◆ **Supplied passage**:
>>>>>
Generates samples for predicting whether a ‘post’ half-window follows a ‘pre’ half-window in the same recording (ordered) or not (unordered).
Each sample consists of a window created by concatenating the first half of one window (‘pre’) and the second half of another window (‘post’). Positive samples have the post window following the pre window in the same record; negative samples have the post window from a different record or from an earlier time in the same record, depending on the chosen ‘method’.
Notes
Padding may differ between pre and post windows, especially near sequence boundaries. This is not explicitly handled, as the number of such cases is small relative to the dataset size.
The last window_size frames of each record may produce overlapping pre and post windows in the positive (‘ordered’) case. These are included for simplicity and may help the model learn temporal relationships.
The concatenation of pre and post windows along the time dimension is used for simplicity and compatibility with multi-task training. This approach encourages the model to learn both positional and sequence embeddings jointly. In the future, embeddings could be computed separately and concatenated before the classifier.
<<<<<
◆ **Objective a**: In the sample-generation description, why is differing padding between pre and post windows not explicitly handled?

◆ **Item coordinate data**:
>>>>>
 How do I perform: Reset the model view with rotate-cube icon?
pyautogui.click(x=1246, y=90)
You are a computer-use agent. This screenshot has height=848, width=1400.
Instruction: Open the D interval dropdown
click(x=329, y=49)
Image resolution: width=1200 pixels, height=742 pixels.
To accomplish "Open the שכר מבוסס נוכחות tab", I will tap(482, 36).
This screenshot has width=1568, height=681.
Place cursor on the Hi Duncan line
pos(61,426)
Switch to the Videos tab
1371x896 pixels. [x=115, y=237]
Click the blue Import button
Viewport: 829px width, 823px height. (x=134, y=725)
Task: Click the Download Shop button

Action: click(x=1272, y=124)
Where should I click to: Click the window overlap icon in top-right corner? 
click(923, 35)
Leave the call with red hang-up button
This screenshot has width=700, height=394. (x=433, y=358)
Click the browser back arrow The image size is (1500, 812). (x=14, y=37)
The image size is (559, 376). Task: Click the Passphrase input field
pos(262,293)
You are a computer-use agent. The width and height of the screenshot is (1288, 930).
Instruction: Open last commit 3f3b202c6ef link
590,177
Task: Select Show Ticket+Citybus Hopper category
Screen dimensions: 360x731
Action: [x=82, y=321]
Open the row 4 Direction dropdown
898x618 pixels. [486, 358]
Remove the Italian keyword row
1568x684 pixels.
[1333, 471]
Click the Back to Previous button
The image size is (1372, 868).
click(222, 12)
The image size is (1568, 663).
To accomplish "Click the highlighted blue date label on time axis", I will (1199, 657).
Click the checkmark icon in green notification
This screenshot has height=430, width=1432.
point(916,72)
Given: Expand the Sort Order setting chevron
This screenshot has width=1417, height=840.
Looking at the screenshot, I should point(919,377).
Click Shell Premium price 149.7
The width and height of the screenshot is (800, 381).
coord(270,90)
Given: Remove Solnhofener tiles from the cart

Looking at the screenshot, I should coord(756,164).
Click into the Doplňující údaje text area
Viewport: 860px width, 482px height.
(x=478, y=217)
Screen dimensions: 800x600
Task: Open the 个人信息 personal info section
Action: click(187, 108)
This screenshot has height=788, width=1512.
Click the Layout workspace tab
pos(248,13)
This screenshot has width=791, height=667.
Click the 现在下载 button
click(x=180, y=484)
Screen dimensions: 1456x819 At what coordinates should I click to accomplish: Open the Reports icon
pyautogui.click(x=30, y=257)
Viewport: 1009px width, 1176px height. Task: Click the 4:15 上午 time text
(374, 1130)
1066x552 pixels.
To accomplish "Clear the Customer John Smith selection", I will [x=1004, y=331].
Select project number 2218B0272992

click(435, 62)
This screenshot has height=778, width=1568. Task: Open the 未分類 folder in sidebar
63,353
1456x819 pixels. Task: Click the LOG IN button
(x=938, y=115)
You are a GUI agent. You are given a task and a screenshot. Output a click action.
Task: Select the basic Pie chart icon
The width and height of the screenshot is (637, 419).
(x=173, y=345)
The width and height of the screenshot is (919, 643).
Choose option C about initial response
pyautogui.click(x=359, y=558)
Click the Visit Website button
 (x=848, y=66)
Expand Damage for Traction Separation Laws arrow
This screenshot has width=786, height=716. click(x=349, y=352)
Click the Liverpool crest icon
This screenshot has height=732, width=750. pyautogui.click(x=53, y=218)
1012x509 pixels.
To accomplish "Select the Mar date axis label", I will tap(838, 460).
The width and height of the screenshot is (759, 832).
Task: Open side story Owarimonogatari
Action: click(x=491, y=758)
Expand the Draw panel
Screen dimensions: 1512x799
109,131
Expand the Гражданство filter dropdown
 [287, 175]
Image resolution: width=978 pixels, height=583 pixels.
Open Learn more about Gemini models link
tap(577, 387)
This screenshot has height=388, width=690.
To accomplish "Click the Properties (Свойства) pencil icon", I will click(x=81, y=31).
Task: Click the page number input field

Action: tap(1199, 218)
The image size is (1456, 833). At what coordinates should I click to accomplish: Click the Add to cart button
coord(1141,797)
<<<<<
◆ **Objective b**: Please write out the rows verbatim, starting at the first row and ending at the line containing "will tap(482, 36).", both included.

◆ **Result a**: Such cases are few relative to the dataset size.

◆ **Result b**:
 How do I perform: Reset the model view with rotate-cube icon?
pyautogui.click(x=1246, y=90)
You are a computer-use agent. This screenshot has height=848, width=1400.
Instruction: Open the D interval dropdown
click(x=329, y=49)
Image resolution: width=1200 pixels, height=742 pixels.
To accomplish "Open the שכר מבוסס נוכחות tab", I will tap(482, 36).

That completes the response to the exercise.